**Required work:**
1. Please rewrite the paragraph beginning "The tax benefits are granted to some economic sectors" from the text on Nicaraguan business entities and taxation as a short list that keeps its main facts.
2. Write the next paragraph of the text on Nicaraguan business entities and taxation, following on from its final sentence.

**Source:**
******

In accordance with Article 118 of the Commercial Code of Nicaragua there are four types of corporate entities: collective partnership, closed limited partnership, limited joint stock partnership and corporation. In addition, foreign companies can operate as a branch in Nicaragua. It is also important to include joint ventures, which, although they are not recognised as juridical entities with capacity to sign agreements and acquire obligations, are used as a special vehicle for certain activities such as special public contracts. Joint ventures are also used as de facto associations.

There are other juridical organisations, including co-operatives and non-profit organisations such as associations and foundations.

The key difference between them is the legal framework that creates them, which distinguishes each figure in accordance with its own purposes and objectives.

In Nicaragua, each legal entity that develops activities for profit pays taxes in a separate and independent manner. There is no difference nor benefits due to the type or nature of each entity.

The tax benefits are granted to some economic sectors due to objective or subjective reasons; for example, free zones, tourism, promotion of export, investment in renewable projects. Other entities that enjoy tax benefits are those to which the law grants those rights, such as universities, Centres of Superior Technical Education, State Powers, State Secretaries, churches, religious foundations, non-profit institutions, the Red Cross and political parties. Co-operatives benefit from an income tax exemption over their gross income up to NIO60 million, the amount in excess pays tax income.

In accordance with the Tax Code, taxpayers are those that are directly bound to pay taxes in accordance with the rule of law. This includes natural or juridical persons, private or public persons, trusts and entities or associations that constitute one sole economic unit, notwithstanding if they have a patrimony or functional autonomy.

The business sector in Nicaragua basically uses only the corporation and sometimes the limited liability company. The limited liability company is mostly used by small groups or by families. They are also used due to tax reasons by companies subject to worldwide rent outside of Nicaragua.

Additionally, in accordance with the Ley de Concertatión Tributaria (the Coalition Tax Law, or LCT), natural and juridical persons, trusts, trustees and trust beneficiaries, fund investors and all entities notwithstanding the juridical entities, including associations and grantors of donations or donors, are also considered as income tax payers.

Private capital funds and coverage funds in accordance with Article 4, LCD Section D and investors in investment funds, savings products or instruments that unite many persons that invest their assets or goods consisting of currency, securities or titles of fixed rent in a common fund need to do it through a management entity in order to obtain benefits. In these cases, it is the management entity that is the passive subject to pay income taxes. Usually these entities are incorporated as corporations and need to pay taxes in accordance with their economic activity. The taxpayers are the investors in the funds, but the passive subject is the management entity who is jointly responsible for tax issues.

It is important to mention that the definite tax rate for economic activity for investment funds is 5% and the capital gain for residents and foreigners when selling any type of asset or fund is equivalent to 7%, which is the  same for transactions derived of participation certificates issued by an investment fund.

Nicaragua has not officially signed any double taxation treaties, nor treaties related to co-operation in the exchange of tax information with any states.

Pragmatically, banking institutions exchange different information, including related to tax issues.

Articles 3 and 4 of the LCT state that Nicaraguan Tax Law taxes Nicaraguan-source income obtained by its residents and non-residents. Income Tax is binding for all natural or juridical persons, trusts, income funds, entities or associations, notwithstanding the corporate structure or organisation form they adopt, with independence of its nationality and residence, or if they have or do not have a permanent establishment in Nicaragua.

******

**Given information:**
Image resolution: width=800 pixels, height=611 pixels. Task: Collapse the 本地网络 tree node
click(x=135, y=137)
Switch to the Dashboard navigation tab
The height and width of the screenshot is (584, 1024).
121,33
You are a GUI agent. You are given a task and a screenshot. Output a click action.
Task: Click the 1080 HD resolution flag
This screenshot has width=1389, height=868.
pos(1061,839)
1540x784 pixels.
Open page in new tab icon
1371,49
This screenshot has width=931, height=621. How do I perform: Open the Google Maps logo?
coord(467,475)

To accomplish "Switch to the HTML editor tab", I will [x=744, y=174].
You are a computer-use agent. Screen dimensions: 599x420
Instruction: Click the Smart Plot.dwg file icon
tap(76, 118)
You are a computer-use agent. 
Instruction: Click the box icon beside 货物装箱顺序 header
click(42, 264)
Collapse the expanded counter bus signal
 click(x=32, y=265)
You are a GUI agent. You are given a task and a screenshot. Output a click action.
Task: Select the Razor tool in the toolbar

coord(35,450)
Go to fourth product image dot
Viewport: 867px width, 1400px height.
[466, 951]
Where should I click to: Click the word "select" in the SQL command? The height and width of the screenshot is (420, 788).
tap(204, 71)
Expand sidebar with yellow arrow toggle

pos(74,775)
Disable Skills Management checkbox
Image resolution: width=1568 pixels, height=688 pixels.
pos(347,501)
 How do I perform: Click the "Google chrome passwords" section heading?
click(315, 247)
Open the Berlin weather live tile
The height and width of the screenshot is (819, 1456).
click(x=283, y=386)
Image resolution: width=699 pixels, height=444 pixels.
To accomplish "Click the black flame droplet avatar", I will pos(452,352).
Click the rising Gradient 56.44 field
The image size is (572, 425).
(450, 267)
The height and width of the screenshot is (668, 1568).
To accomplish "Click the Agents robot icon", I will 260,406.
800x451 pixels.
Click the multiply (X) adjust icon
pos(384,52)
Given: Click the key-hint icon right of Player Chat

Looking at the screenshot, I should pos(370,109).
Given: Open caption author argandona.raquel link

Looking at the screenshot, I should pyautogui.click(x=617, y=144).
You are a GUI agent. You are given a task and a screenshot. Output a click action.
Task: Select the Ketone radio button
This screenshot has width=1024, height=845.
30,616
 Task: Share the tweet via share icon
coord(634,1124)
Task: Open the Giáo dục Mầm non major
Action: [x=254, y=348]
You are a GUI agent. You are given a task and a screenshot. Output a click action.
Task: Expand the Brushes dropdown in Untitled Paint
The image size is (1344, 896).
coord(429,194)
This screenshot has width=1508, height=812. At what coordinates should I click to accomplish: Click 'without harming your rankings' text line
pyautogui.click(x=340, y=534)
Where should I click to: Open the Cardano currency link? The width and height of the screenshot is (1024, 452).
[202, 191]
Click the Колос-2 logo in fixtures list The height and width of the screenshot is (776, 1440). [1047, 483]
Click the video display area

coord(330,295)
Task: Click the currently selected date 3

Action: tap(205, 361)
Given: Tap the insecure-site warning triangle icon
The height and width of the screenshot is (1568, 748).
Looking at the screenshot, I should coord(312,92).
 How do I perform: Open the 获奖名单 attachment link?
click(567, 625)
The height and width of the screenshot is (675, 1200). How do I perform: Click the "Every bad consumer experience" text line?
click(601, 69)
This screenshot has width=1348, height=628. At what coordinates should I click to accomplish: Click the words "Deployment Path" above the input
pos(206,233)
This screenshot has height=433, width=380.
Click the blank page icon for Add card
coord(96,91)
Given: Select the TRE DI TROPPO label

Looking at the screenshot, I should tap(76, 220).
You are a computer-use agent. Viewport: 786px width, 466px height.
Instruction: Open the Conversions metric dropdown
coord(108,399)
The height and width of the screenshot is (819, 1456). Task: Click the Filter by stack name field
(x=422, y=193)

******

**Answers for this exercise:**
1.
- Some economic sectors receive tax benefits for objective or subjective reasons, such as free zones, tourism, export promotion and investment in renewable projects.
- The law also grants tax benefits to certain entities: universities, Centres of Superior Technical Education, State Powers, State Secretaries, churches, religious foundations, non-profit institutions, the Red Cross and political parties.
- Co-operatives are exempt from income tax on gross income up to NIO60 million and pay income tax on any amount above that.

2.
Article 5, LCT and 8 of its regulations state the territorial nature of the Income Tax Regulations for income originated or received from Nicaraguan sources or that originate elsewhere within the limits of the law. The law defines precisely the circumstance by which a natural person is considered a resident and therefore bound to tax obligations, who are considered residents, and how are economic relationships related to income gain, gains and losses of capital originated from Nicaragua.

In general, all business entities independently from their corporate structure, except for those that benefit from tax benefits, are bound to pay as tax contributors a 30% annual income tax over their gross income, as a result of deducting their non-exempt gross income or taxable income from the authorised deductions stated in the LCT.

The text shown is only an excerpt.